NUTS: The Complete Works of Shakespeare

The group successfully covered aspects of all 37 plays whilst continuing to convince the audience that their comical performance was entirely improvised through the use of multi-roling as themselves as performers.

NUSU
23rd November 2015

When I was sent to review NUTS’ performance of ‘The Complete Works of Shakespeare’, I wasn’t quite sure what to expect. From the colossal amount of detailed plays Shakespeare has written, I was instantly intrigued to see how a cast of merely four performs could pull this off. And they sure did.

The performance included interpretative dances, farsical scenes bursting with energy and plenty of audience participation. The group successfully covered aspects of all 37 plays whilst continuing to convince the audience that their comical performance was entirely improvised through the use of multi-roling as themselves as performers. The hilarity of the show was complete with “in-jokes” that the audience were fully allowed to be included in, as audience participation was at a high in this play. Not only were members of the audience questioned, asked up on stage and made to join in to help convey specific plot ideals within Shakespeare’s plays (such as Ophelia’s state of mind in Shakespeare’s Hamlet) but they were also fake “chundered” upon, as a comical recurring theme in every other scene within the show.
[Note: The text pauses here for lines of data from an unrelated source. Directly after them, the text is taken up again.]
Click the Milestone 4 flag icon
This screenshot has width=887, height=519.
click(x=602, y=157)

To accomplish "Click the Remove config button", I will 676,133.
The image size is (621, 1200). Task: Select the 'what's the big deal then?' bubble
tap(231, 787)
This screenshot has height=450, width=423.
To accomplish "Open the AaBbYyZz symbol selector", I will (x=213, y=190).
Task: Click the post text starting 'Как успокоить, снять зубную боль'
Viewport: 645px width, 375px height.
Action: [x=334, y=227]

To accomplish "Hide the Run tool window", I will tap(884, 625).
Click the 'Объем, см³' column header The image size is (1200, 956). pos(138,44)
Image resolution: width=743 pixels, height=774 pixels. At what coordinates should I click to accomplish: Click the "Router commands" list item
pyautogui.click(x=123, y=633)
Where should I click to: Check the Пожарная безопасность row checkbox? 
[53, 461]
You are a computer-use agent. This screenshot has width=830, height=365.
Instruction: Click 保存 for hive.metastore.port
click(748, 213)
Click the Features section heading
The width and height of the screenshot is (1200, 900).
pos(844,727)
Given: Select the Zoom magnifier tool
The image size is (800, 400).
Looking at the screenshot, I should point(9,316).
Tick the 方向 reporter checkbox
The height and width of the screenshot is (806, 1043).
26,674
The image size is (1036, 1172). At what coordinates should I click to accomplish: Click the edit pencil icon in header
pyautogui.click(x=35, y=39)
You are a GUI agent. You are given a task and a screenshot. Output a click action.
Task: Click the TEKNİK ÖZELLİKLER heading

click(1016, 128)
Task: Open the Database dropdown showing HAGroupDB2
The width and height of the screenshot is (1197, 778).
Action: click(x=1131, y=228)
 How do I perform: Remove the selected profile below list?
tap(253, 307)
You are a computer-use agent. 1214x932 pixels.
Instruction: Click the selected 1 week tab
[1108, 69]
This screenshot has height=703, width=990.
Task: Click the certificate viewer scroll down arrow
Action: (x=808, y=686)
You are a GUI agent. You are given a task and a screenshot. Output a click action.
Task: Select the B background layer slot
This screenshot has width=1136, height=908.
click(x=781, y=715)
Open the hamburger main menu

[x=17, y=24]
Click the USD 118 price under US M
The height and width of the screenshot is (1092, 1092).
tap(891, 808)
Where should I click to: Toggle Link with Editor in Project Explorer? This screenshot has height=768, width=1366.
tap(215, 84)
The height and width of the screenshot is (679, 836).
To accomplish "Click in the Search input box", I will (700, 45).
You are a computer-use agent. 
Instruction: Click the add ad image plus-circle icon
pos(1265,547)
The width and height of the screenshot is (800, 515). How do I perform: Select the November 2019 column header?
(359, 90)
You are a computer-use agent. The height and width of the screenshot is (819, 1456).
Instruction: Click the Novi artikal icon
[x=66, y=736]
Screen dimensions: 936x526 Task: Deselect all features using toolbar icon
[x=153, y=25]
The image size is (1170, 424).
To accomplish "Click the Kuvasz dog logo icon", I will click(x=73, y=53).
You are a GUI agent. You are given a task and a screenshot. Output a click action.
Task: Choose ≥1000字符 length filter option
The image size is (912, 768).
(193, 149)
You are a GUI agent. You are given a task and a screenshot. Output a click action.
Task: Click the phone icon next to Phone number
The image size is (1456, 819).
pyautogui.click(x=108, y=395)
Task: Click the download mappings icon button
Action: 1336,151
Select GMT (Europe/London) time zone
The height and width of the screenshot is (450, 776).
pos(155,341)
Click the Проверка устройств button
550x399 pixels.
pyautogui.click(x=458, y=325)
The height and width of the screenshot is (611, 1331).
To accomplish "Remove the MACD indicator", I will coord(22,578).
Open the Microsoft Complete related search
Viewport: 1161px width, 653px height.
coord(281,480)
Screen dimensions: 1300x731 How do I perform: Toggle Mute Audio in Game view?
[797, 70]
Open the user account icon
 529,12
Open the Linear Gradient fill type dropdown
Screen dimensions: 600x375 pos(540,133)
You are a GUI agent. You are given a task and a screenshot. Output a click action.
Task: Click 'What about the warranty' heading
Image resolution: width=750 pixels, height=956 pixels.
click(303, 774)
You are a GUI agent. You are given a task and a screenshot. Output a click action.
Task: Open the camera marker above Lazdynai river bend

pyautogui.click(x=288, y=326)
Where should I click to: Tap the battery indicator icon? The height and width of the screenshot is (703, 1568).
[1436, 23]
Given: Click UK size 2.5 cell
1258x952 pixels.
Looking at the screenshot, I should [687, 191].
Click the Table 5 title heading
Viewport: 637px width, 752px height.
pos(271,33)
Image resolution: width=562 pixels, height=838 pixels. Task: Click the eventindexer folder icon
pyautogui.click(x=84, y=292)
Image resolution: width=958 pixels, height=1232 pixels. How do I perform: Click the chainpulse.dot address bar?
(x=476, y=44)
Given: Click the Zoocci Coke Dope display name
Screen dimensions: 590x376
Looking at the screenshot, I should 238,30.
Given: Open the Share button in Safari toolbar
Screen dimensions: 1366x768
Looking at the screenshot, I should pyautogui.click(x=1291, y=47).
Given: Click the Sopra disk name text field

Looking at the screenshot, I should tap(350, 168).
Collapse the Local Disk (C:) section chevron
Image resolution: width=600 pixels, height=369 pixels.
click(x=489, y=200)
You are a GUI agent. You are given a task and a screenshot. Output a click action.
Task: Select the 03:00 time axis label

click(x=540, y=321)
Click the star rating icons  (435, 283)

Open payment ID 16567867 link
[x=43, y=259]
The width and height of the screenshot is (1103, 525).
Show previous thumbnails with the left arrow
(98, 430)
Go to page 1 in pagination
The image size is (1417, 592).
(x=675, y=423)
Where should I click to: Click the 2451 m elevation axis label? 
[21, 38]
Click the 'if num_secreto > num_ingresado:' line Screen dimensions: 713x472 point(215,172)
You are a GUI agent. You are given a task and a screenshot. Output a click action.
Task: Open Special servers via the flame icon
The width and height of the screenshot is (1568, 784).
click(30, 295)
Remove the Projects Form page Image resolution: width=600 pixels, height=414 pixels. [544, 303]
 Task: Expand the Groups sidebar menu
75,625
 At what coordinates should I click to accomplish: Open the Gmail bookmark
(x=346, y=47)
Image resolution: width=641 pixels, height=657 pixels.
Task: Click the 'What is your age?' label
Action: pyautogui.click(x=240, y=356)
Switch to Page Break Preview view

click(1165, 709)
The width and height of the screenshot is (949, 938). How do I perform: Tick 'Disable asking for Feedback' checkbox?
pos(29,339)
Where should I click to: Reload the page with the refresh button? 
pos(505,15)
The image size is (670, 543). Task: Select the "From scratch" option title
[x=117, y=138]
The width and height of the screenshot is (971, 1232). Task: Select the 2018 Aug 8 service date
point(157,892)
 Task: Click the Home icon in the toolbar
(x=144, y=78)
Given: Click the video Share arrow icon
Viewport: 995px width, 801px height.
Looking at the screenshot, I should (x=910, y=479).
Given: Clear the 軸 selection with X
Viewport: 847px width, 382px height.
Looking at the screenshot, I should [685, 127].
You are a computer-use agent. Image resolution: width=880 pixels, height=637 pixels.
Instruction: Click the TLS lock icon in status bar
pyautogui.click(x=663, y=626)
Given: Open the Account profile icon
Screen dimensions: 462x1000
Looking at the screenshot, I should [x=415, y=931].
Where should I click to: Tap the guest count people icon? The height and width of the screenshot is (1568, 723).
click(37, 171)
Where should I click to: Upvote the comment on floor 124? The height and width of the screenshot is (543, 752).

'the decision to have a female actor as Romeo and a male actor as Juliet impacted the show drastically'

   Without a doubt, my favourite part of the show was the incredible rap explaining the entire plot of Othello. They got it spot on, exciting the audience and bringing literary value into a modern and extremely fun environment.

   Another major aspect of the performance was the cast’s use of cross-dressing and gender-role reversal; the decision to have a female actor as Romeo and a male actor as Juliet impacted the show drastically, making a faux-pax of Shakespeare’s “star-crossed lovers” into a shambolic, hilarious comedy.

The team’s variety of wigs for these various female characters was also terrific, along with the of props used to create all sorts of innuendos.

   Overall, the audience loved the performance and enjoyed every moment of this entertaining interpretation of Shakespeare’s works. This certainly was a show to laugh out loud at.